Claire is falling asleep on the other side of the table, and unsurprisingly, Remy and Jane are the only people who are still talking sense.

"I wish I could be like them," I say to Claire, causing her to jolt out of her sleep in a sheepish show. I snort.

"I'm awake, I'm awake...". Even as she says it, her head begins to loll to her chest. I roll a piece of paper into a cylinder and poke her with it. She grunts in response, and slowly sinks her head to the table. Well, she's out for the night.

I adjust my focus to Jane and Remy, and try to orient myself to their discussion. It's an arduous task, but I hang onto the snippets that I can understand. They have a myriad of theories as to how the pockets of oxygen came into contact with our ship, and over the course of the following hours, I drift in and out of focus as they discuss quantum entaglement and wormholes.

With the occasional glance in my direction they circle back to their most perplexing problem; how did the pockets carry a scream?

It occurs to me, with a pang of annoyance, that they might be considering this question only to appease me, and if I wasn't there, perhaps they'd have ignored the conundrum altogether. It's not that they didn't care about Mitsy - they wanted to find her alive almost as much as I did - it's more so that they don't trust my trauma. I can understand that, but it still pisses me off.

As my watch marks the arrival of a new day, I'm torn between heading to bed and staying in the commune to haunt it like a ghost. Claire's gentle snores pepper the conversation that has now lulled in pace and vigour, and Jane watches me from where she leans against a desk by the wide windows. I can see the work she's put in by the weight of the bags under her eyes. I sigh, and force myself to my feet.

I tickle the crown of Claire's hair, and she looks up at me with baby-blue eyes. "Come on," I whisper. She rubs at her eyes, puppy-like, and trails me to the sleeping quaters. I drop her off at her room, and she lingers. "Not tonight," I tell her, although it's technically morning.

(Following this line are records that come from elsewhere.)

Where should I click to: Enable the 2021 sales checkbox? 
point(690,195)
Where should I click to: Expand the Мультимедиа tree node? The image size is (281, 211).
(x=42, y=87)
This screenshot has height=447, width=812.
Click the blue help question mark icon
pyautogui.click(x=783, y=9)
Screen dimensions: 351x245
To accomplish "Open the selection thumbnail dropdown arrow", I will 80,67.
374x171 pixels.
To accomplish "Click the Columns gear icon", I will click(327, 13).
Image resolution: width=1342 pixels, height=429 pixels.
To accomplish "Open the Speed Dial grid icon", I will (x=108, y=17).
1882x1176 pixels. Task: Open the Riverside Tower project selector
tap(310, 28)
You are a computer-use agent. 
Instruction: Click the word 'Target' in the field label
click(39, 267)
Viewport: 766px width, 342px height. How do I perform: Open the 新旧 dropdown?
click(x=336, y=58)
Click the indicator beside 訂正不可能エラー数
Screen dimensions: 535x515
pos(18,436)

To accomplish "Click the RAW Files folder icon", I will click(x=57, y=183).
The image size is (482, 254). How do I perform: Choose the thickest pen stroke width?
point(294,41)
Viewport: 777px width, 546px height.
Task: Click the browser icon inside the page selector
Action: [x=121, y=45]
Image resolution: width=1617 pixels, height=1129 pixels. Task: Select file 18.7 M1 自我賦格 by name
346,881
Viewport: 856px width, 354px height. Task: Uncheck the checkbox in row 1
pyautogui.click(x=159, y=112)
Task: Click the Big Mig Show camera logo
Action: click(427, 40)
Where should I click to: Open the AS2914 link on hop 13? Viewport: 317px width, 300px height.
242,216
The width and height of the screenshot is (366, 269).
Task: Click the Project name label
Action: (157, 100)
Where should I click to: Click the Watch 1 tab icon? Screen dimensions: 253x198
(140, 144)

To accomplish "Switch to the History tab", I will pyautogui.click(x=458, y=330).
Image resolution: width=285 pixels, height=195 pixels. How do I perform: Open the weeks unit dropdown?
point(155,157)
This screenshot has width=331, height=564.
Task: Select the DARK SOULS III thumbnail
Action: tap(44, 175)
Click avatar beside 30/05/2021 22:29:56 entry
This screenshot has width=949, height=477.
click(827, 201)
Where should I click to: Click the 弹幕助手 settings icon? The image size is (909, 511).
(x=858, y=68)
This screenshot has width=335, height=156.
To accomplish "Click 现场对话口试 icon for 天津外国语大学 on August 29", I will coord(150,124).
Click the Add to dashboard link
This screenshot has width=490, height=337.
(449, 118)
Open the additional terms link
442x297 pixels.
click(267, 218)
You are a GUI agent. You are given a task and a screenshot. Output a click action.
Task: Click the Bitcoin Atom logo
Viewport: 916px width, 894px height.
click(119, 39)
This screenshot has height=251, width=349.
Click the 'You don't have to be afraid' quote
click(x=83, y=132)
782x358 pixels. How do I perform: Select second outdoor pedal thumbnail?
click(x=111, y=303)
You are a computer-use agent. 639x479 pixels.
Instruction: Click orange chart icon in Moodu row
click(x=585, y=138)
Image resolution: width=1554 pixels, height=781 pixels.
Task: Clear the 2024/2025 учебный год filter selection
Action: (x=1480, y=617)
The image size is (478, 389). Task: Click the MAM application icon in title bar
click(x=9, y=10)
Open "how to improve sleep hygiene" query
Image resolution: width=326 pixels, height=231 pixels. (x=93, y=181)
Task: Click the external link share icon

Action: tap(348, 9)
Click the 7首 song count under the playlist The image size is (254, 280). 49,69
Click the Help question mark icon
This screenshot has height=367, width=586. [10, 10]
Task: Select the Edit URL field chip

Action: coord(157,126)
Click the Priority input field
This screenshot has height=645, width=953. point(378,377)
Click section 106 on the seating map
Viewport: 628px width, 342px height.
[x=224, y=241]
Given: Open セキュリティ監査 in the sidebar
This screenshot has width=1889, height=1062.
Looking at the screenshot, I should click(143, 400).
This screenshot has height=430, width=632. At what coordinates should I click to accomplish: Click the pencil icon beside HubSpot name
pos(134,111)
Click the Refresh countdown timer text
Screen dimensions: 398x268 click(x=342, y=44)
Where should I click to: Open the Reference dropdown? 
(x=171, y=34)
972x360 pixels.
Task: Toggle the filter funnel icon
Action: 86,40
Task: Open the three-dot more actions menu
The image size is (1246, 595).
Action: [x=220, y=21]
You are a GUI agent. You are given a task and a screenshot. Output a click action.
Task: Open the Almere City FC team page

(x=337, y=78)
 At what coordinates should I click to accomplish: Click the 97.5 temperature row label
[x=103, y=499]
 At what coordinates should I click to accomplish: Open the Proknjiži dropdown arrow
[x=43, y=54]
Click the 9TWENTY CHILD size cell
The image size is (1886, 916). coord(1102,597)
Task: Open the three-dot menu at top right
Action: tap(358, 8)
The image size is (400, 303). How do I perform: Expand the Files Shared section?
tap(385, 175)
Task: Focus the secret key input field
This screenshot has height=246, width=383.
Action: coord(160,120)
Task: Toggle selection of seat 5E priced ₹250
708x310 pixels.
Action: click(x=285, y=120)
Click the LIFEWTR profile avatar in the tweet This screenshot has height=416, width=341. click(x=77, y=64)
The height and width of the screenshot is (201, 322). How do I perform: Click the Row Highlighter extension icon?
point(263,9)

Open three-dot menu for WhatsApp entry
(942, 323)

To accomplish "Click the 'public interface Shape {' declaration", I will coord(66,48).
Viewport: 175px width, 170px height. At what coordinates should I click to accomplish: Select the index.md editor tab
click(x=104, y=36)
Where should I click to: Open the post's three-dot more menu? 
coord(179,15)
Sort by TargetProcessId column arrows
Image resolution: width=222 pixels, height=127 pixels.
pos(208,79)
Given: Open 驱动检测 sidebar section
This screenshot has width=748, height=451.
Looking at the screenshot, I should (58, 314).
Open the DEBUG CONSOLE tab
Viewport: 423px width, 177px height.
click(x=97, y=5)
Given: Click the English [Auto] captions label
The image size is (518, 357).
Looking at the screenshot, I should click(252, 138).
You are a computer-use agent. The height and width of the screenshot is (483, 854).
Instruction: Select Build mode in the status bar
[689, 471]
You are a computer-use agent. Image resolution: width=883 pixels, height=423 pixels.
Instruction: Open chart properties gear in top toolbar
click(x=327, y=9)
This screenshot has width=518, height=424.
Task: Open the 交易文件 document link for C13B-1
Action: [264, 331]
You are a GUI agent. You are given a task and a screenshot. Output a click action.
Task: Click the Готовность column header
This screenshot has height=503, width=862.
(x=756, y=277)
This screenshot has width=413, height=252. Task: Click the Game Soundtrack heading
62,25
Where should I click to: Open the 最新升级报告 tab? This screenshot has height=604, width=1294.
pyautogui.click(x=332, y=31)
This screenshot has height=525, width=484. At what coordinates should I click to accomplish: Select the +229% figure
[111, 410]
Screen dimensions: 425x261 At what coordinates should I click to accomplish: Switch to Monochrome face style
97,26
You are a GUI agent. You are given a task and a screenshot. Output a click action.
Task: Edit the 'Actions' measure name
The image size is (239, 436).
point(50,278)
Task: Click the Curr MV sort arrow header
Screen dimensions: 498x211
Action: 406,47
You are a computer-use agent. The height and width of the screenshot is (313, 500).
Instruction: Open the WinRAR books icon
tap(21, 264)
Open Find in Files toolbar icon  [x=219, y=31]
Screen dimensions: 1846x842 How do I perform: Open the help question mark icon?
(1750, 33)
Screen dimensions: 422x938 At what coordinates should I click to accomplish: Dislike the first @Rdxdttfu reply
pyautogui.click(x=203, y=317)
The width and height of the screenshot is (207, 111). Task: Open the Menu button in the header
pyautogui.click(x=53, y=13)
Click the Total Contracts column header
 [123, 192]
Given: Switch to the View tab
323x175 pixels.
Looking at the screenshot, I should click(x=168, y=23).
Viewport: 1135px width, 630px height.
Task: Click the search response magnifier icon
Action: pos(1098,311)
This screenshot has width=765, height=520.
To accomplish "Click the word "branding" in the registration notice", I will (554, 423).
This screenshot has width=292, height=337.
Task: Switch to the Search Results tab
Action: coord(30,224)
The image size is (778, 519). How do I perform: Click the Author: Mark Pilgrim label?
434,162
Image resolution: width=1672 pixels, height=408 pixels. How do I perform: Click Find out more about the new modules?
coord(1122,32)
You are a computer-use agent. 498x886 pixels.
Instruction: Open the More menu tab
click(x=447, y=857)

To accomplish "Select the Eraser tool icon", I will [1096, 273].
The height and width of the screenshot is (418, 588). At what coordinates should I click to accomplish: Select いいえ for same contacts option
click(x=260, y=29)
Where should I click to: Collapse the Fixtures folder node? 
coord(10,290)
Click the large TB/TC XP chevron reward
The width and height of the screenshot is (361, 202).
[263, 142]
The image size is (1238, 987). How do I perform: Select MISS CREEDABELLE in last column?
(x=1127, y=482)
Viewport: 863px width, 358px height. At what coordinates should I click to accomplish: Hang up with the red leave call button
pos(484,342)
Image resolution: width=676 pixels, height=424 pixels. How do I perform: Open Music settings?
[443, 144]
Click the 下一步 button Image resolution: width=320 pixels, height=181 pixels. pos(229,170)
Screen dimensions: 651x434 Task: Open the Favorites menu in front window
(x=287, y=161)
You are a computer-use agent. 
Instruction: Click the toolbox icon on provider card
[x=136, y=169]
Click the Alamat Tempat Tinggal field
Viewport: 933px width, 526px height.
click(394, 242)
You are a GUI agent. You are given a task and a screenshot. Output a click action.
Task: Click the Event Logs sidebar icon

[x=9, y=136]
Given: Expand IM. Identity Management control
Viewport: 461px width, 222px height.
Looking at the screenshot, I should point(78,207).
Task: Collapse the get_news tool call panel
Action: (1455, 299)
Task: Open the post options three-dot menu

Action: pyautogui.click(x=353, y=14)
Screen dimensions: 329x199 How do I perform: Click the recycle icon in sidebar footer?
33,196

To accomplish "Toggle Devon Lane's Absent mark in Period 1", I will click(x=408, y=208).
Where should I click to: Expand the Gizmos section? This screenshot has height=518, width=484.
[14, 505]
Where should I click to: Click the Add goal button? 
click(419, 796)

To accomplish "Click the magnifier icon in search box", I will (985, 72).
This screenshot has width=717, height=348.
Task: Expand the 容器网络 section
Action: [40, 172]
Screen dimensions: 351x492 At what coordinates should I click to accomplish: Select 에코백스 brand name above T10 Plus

"Right," she says, shaking her head sheepishly, "sorry."

Mitsy and I had been considering an open relationship before she disappeared. I had never known how I really felt about it, just that life worked differently when you were floating through space. I adored Claire, but I knew that she felt more for me than I did for her. I wasn't going to take advantage of that, nor did I want to.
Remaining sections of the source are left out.